Concordian, the active specification and acceptance testing
An interesting project called Concordion was brought to my attention via the Domain Driven Design mailing list. The site states:
Concordion is an open source framework for Java that lets you turn a plain English description of a requirement into an automated test.
It is a Java based alternative to Fit/Fitnesse, an acceptance testing tool. The apparent goal of both Fitness and Concordion is to use a lowest common denominator technology to capture a specification for acceptance tests. Fit uses Wiki markup and tables to describe the acceptance tests which David Peterson, the author of Concordion, describes as scripts as opposed to a specification which Concordion ostensibly supports. I have looked at in the past and passed over due to it’s peculiar Wiki-ness. The foundation of Concordion is enhanced HTML markup which describes the acceptance test using the what is expected to be, or at least to evolve into, a Domain Specific Language to describe the specification.
One reason I think this is a sound approach has to do with my experience that Ubiquitous Language and Domain Specific Languages address a common failure pattern in software development projects.
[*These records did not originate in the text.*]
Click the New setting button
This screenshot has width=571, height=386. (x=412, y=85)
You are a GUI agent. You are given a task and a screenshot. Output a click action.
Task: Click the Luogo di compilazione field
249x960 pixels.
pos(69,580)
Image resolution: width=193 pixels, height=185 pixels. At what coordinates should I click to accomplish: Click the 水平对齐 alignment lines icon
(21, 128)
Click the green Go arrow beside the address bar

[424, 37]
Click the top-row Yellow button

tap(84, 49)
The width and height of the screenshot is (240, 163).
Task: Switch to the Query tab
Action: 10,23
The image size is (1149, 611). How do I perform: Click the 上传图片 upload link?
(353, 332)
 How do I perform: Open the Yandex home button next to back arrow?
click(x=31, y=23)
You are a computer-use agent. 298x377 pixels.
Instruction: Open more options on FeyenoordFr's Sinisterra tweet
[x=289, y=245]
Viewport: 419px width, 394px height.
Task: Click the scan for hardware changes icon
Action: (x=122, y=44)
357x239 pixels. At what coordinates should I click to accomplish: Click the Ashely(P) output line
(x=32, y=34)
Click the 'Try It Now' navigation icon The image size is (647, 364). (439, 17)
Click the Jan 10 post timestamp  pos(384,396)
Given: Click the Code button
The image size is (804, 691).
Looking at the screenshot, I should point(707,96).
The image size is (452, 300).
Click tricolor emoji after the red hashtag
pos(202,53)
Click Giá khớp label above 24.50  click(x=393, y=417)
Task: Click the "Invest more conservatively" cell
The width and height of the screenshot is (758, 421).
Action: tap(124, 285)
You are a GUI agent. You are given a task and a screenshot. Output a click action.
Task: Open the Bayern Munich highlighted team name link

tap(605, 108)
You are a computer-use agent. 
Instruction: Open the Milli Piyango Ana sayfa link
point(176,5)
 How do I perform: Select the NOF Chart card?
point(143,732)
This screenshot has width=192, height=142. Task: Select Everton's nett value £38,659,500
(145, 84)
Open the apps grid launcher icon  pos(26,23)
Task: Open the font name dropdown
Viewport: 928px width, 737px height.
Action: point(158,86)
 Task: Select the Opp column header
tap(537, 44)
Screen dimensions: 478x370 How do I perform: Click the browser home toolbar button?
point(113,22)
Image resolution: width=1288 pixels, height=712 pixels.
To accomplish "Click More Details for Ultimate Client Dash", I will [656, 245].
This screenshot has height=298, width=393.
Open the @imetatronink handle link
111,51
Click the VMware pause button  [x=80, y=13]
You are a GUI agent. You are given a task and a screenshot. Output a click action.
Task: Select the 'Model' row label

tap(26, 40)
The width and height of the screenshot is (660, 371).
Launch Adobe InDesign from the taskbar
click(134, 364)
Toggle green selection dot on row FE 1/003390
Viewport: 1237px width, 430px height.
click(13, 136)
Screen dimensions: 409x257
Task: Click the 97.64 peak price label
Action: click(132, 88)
Being a self-taught software developer, my career started out in a very procedural context but as I became more aware of Object Oriented Design and Programming, I came to understand that an OOD, and now a Domain Driven Design, approach held the most promise for a shared understanding of the specification as well as expressing the understanding in the technical aspects of a software system. This was important to me because I saw a risk in the traditional approaches to development and have seen the risk manifest in a number of ways.
Anyway, I believe that this project is one to keep your eye on. I will spend some time with it and post up my experiences using it.